“Il soccorso svolto da un organizzazione dello Stato professionale come la nostra è un’attività che, seppur in emergenza, richiede disciplina ed organizzazione, non estemporaneità o improvvisazione. Per questo la Guardia Costiera ha sempre operato e opera su una base giuridica certa e stabile”, così il comandante generale della Guardia costiera, l’ammiraglio Nicola Carlone, in audizione alla commissione Trasporti della Camera. “C’è la responsabilità penale diretta e personale dei nostri operatori, siano essi in mare o nelle centrali operative – ha aggiunto – Non vi sono ordini, disposizioni o suggerimenti che, da qualunque parte vengano, possano farci derogare da questo modello”.

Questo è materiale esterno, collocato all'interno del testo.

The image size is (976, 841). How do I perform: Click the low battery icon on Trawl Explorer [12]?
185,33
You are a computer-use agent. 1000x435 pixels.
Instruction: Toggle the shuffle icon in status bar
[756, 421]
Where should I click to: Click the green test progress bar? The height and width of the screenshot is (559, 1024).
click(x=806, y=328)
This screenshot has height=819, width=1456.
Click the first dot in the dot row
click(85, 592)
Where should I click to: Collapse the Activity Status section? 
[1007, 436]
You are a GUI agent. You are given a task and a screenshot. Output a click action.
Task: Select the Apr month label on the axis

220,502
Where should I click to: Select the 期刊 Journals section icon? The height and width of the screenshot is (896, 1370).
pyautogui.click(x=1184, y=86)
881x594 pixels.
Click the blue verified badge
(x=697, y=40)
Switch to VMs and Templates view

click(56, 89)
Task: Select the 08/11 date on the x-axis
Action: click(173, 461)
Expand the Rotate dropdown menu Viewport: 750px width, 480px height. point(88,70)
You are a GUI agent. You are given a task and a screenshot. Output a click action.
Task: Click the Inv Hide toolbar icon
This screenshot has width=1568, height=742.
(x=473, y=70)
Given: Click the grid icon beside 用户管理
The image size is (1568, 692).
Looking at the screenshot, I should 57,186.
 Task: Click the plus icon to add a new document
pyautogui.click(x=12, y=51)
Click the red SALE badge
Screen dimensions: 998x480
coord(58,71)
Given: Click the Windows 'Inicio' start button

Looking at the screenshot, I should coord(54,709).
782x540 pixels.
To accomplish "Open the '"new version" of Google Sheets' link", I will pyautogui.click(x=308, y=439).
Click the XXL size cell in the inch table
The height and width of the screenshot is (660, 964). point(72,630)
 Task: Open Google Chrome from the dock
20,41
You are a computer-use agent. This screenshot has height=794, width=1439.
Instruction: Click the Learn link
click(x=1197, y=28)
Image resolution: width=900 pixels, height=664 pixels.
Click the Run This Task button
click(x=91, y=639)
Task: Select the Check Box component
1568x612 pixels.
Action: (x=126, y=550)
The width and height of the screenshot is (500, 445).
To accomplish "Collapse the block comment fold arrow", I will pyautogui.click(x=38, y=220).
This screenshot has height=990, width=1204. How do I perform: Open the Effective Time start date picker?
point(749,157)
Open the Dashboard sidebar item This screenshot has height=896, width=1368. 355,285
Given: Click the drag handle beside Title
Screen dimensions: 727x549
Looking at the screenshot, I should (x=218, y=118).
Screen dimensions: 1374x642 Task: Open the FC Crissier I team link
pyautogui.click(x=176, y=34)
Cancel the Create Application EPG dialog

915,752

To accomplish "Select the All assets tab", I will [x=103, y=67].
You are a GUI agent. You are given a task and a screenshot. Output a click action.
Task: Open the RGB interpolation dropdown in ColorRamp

L’ammiraglio ha anche parlato della difficoltà degli altri Paesi vicini nell’effettuare i soccorsi e della necessità che quindi, spesso, la Guardia Costiera intervenga in un’area Sar non di propria competenza, nonostante l’area Sar italiana misuri 500mila chilometri quadrati. “L’assenza o inadeguatezza” degli apparati di soccorso degli altri Paesi frontisti fa sì che, “in ossequio alla Convenzione di Amburgo, quando noi veniamo a conoscenza di unità” bisognose di soccorso, “anche se queste si trovano fuori dalla acque di responsabilità italiana, c’è l’obbligo di intraprendere le azioni necessarie e continuare a coordinare i soccorsi”. Questa, ha spiegato, “e ormai una prassi frequente“. “Le nostre unità sono sempre più impegnate nell’operare a distanze elevatissime dall’Italia e questo sta determinando un logorio del nostro strumento aeronavale: servono interventi urgenti di adeguamento”, ha concluso.